*** Input Section Begins ***

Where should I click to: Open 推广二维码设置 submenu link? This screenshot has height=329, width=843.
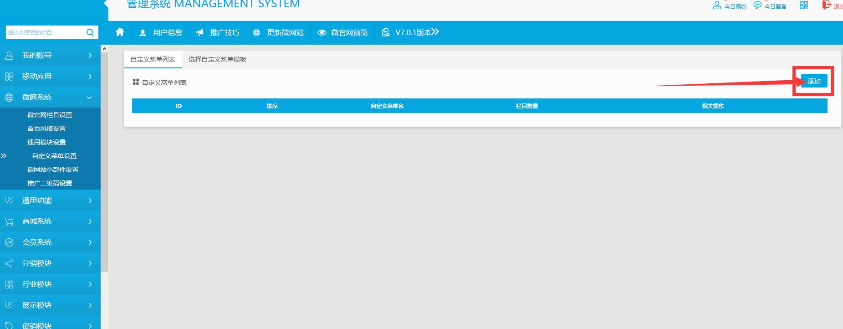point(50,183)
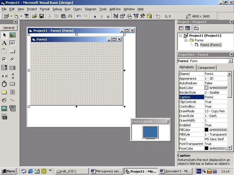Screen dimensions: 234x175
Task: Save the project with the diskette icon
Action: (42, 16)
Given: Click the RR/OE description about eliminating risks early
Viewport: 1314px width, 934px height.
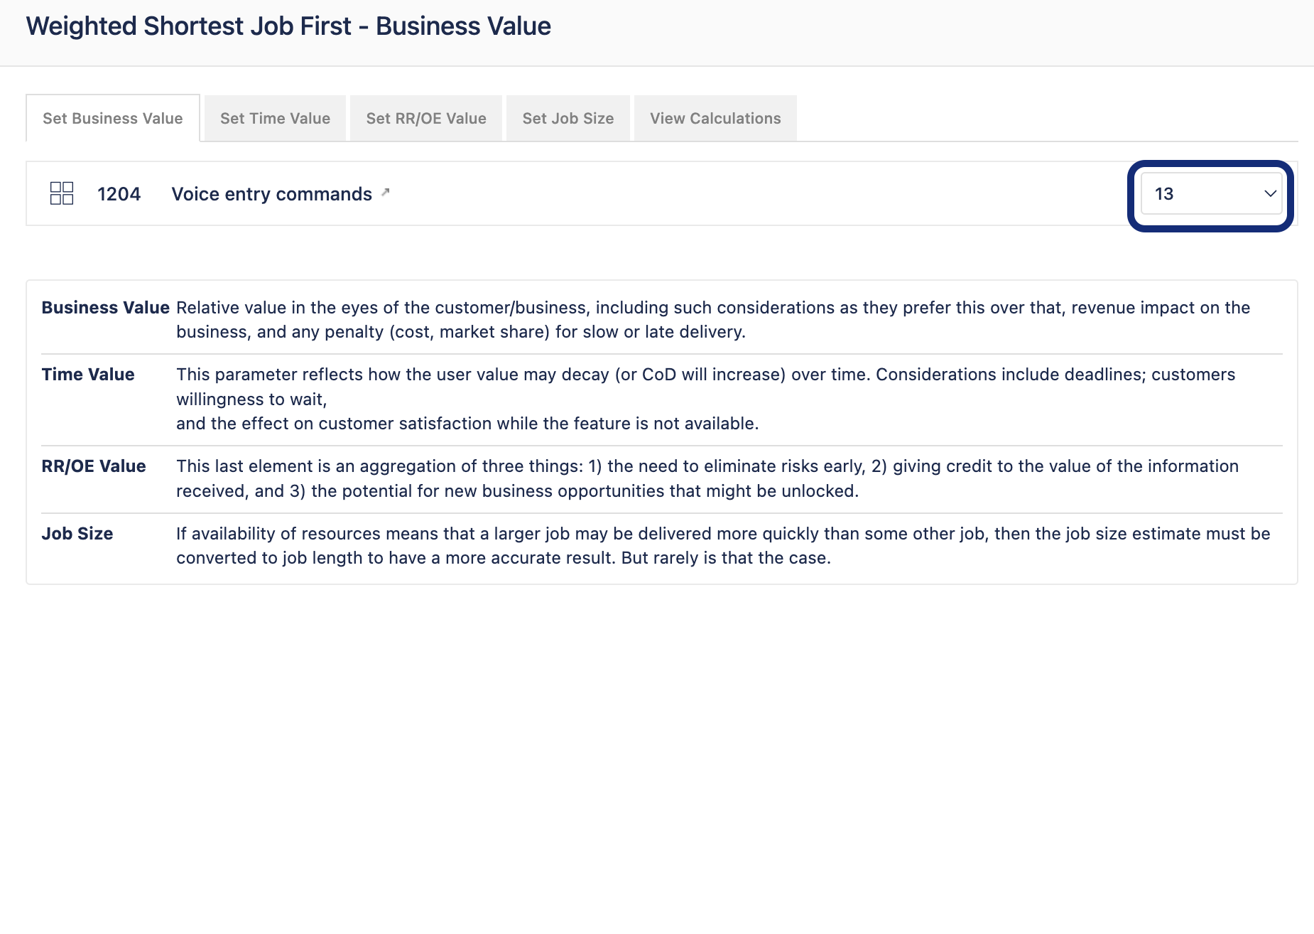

*** Input Section Ends ***
*** Input Section Begins ***

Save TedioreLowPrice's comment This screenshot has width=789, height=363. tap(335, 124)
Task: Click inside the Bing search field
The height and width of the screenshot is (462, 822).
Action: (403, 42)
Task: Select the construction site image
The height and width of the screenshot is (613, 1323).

*** Input Section Ends ***
*** Input Section Begins ***

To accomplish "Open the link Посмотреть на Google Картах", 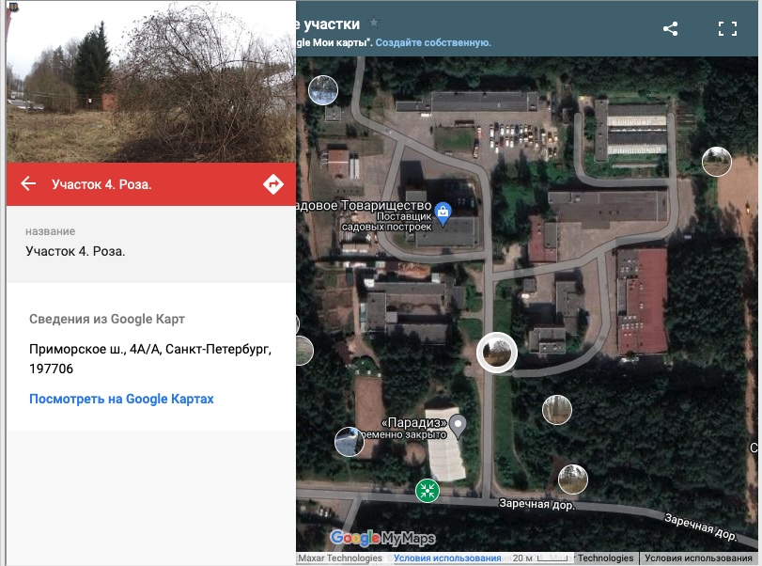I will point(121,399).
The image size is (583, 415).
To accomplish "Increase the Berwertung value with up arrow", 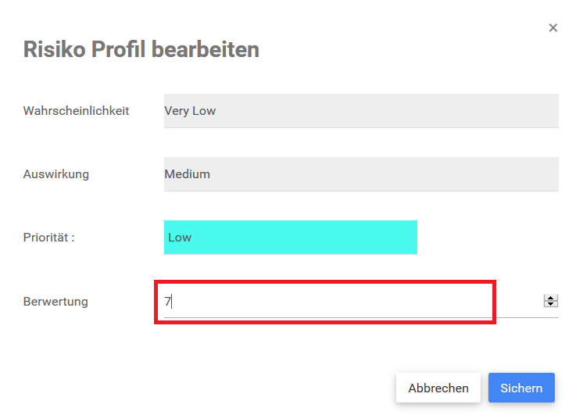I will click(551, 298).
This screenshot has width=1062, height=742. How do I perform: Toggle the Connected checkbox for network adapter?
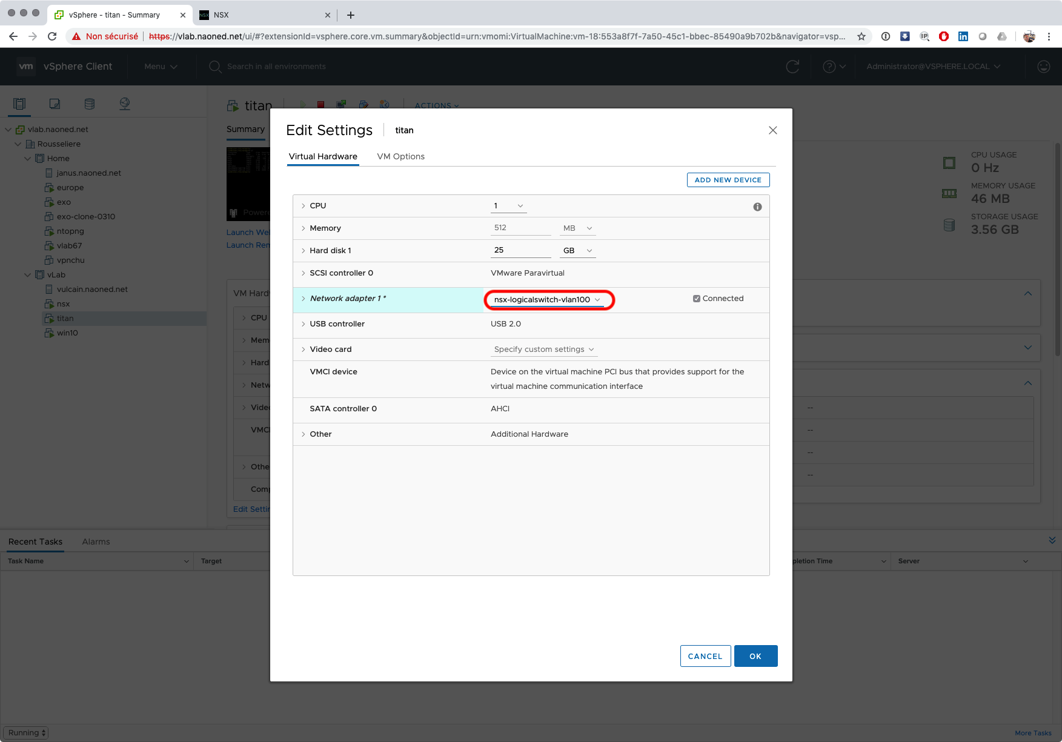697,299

*** Input Section Ends ***

◆ Task objective:
Look back at the data above. Transcribe exactly the lines starting at the line that contains "Task: Click inside the Bing search field" and ending at the line that contains "The height and width of the screenshot is (613, 1323).".

◆ Response to this task:
Task: Click inside the Bing search field
The height and width of the screenshot is (462, 822).
Action: (403, 42)
Task: Select the construction site image
The height and width of the screenshot is (613, 1323).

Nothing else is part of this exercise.